Last Update: July 3 @ 11:40 PM
TECHNOLOGY
Quonset-based startup makes it easier to communicate
By David Ortiz,
PBN Staff Writer
PBN Photo/Michael O'Reilly
David Buckley, left, and Ed Johnson flew combat missions during Operation Desert Storm; now they are working together to create a better way for pilots to share information.

Last month, military planners and intelligence personnel from Norway, Canada, New Zealand and the United States came together for an annual war games session that required the nations to finely orchestrate collaborative flying missions.

Nine military planners participating in one of the Coalition Warrior Interoperability Demonstration exercises collaborated successfully on a strike mission despite the fact that each had a different mission planning computer platform, working on laptops separated by up to 11,000 miles.

The tool that enabled them to do this faster and more cheaply than ever before was a new software product being marketed by Collaboration Technologies Inc., a startup based in the Quonset Business Park.

The Collaboration Technologies Mission Planning System software creates a virtual mission planning room where military personnel situated anywhere on the globe can meet to plan joint missions in real time, using their own computer programs that previously could not communicate with one another.

Surprisingly, such a system has not previously been used in the military flight planning world, said David Buckley, a part-owner of CTI and recently retired Air Force lieutenant colonel who served until last year as director of operations for the R.I. Air National Guard.

“War fighter collaboration is still e-mailing, chat and telephone – still,” Buckley said. “And this results in the aviation field in missed rendezvous, increased risk to air crews – it just turns into a big mess.”

As an example, joint missions involving Army infantry and Air Force support units have historically been planned with each military branch using its own mission planning systems, such as the Army’s Command & Control Personal Computer and the Air Force’s Portable Flight Planning System.

Then, the mission planners would have to contact one another by radio, phone or e-mail to share their information and make the appropriate data insertions and updates from their partners on their own screens.

But CTI’s mission planning software links the dissimilar computer programs in a virtual planning room, so that whatever information is placed on the Air Force mission planner’s screen will be shown on the Army planner’s screen instantaneously, Buckley said.

CTI’s software also enables military software systems to interact with off-the-shelf software packages, so that Microsoft’s Flight Simulator can be inserted on each mission planner’s screen during a search and rescue mission, showing an overview of what the search pilot is seeing from the cockpit, said Ed Johnson, a sales representative for CTI and Capewell Components Co., a South Windsor, Conn.-based military contractor that has an ownership stake in CTI.

Buckley and Josh Trainer, CTI’s president, CEO and chief technology officer, developed their flagship mission planning software almost entirely from other software applications that have been used by the military for more than a decade, Buckley said.

The company recently scored its first major contract with the Royal Australian Air Force, and is working closely with U.S. Senator Jack Reed’s office to break into the lucrative world of Department of Defense contracts, he said.

A major selling point of the technology is its very low impact on IT infrastructure – it typically uses about half the bandwidth associated with a 56k dial-up modem.
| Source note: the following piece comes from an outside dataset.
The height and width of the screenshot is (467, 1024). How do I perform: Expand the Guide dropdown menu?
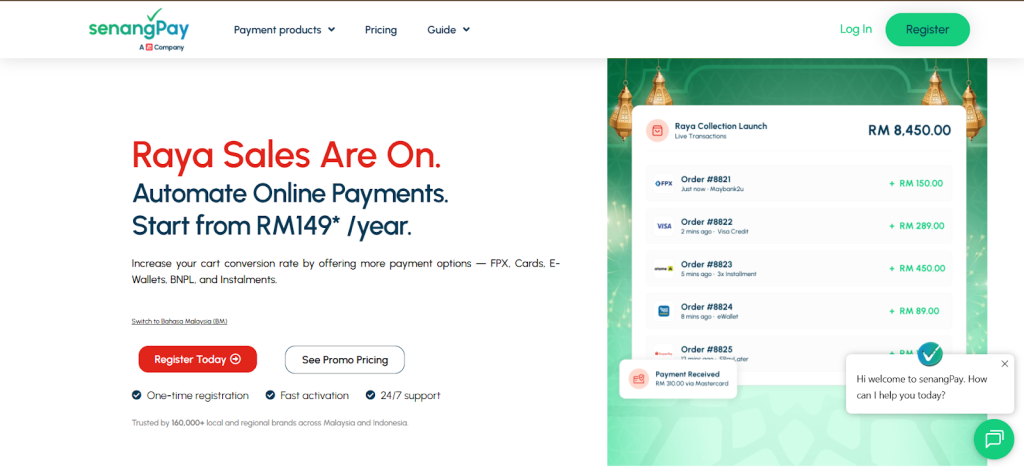[448, 30]
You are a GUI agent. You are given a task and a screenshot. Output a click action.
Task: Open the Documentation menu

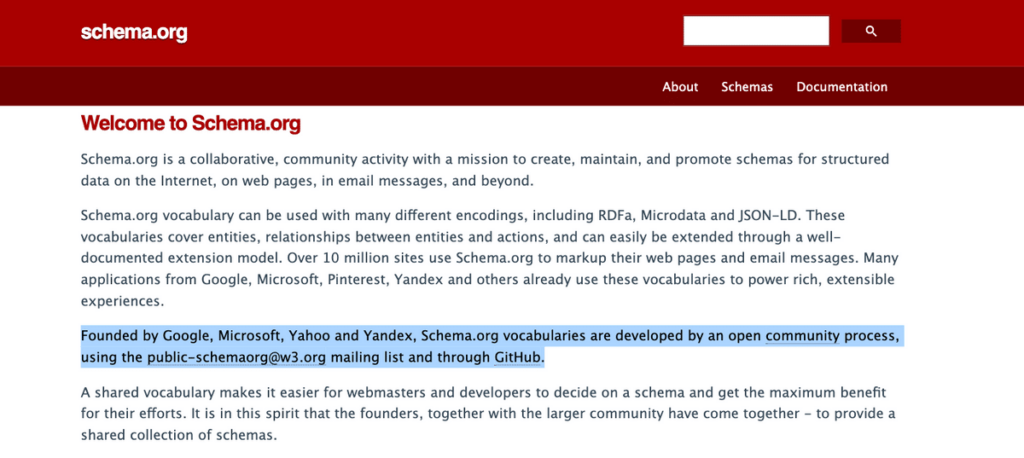842,87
Because much of the U.S. military’s private data pipeline is taken up by layer after layer of security, bandwidth is “worth its weight in gold,” and the Department of Defense carefully considers any new capability that puts a further burden on the pipeline, Buckley said.
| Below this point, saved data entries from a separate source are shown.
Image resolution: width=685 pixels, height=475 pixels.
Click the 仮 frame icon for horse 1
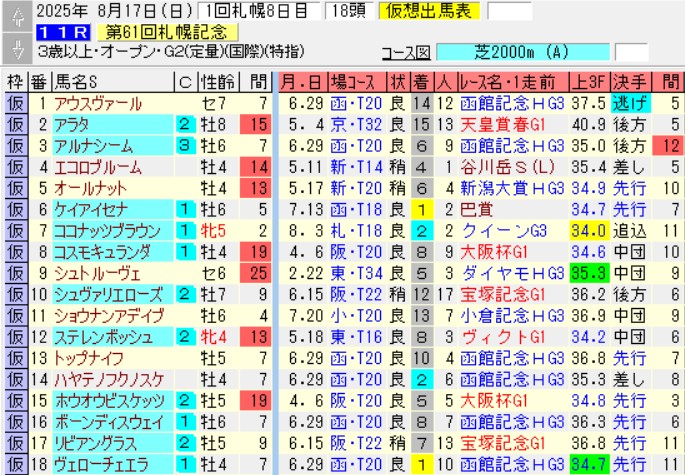15,102
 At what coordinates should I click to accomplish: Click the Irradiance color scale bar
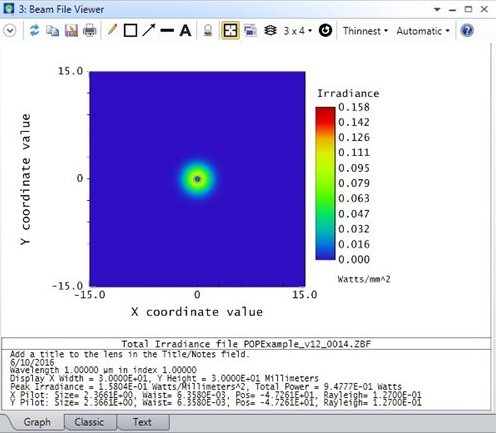tap(325, 183)
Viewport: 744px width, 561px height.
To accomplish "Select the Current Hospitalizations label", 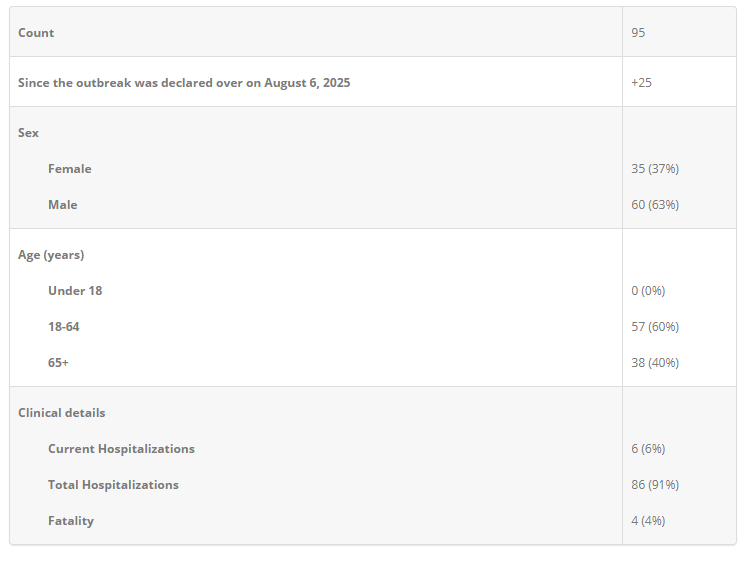I will tap(121, 449).
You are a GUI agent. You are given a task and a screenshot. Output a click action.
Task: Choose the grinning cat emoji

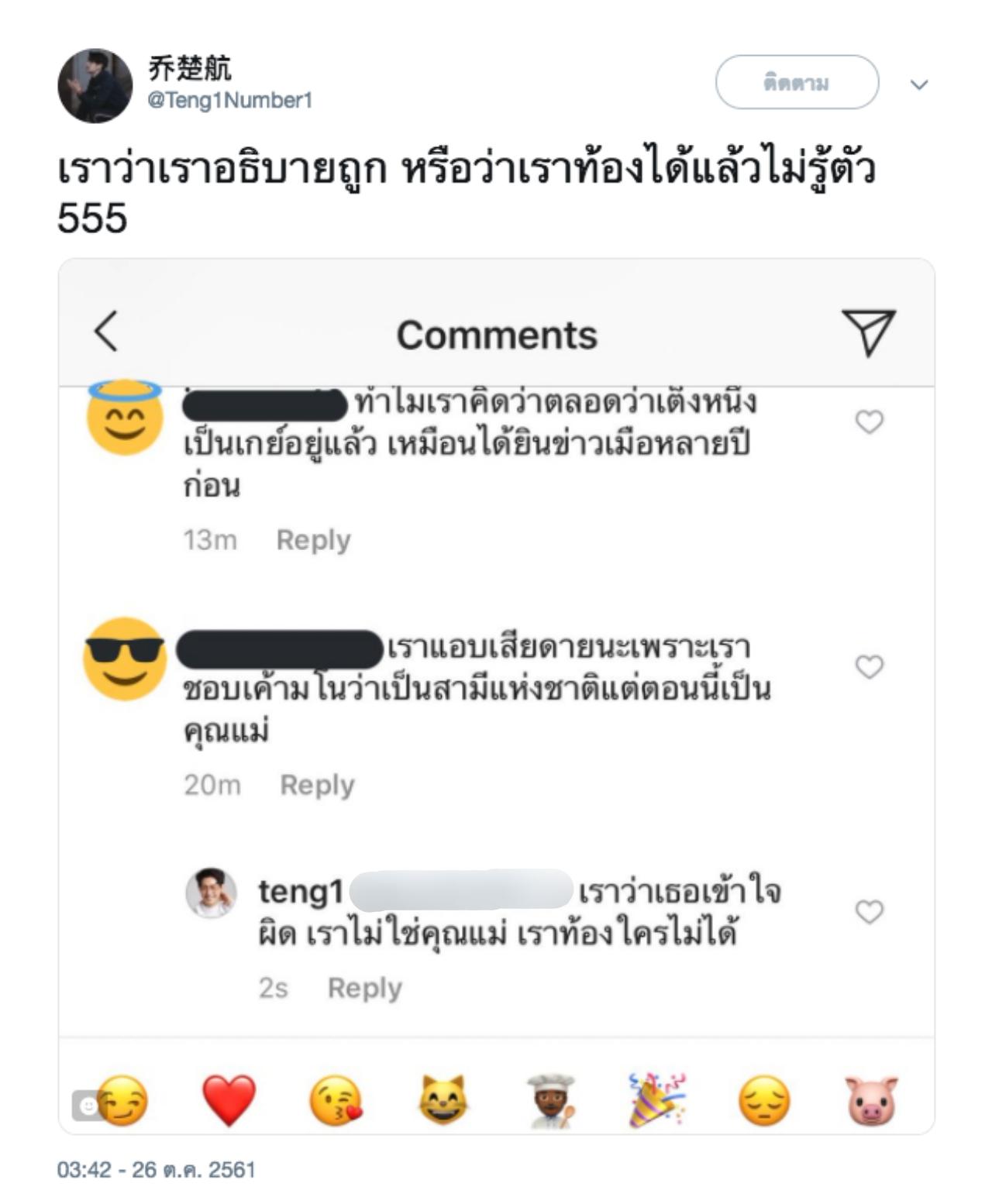coord(443,1099)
CTI is also exploring commercial applications for its software product, particularly in civilian emergency response planning and to help manufacturers with computer-aided design, he said.

Buckley and Johnson, who is a colonel in the Air Force Reserves, are old combat buddies who worked together for many years as commanders at Quonset and flew numerous combat missions together during Operation Desert Storm. Trainer, the company’s CEO, is a civilian software engineer and consultant at the Naval Undersea Warfare Center in Newport.

The partners have pursued an “upside-down” marketing approach, Buckley said, building grassroots demand for CTI’s mission planning system among war fighting personnel rather than seeking to sit down with a four-star general in hopes of scoring a big sale.

Last year, when they first introduced the system to the 160th Special Operations Aviation Regiment in Fort Campbell, Ky., most of the fighter pilots grasped the new technology within three minutes, Buckley said.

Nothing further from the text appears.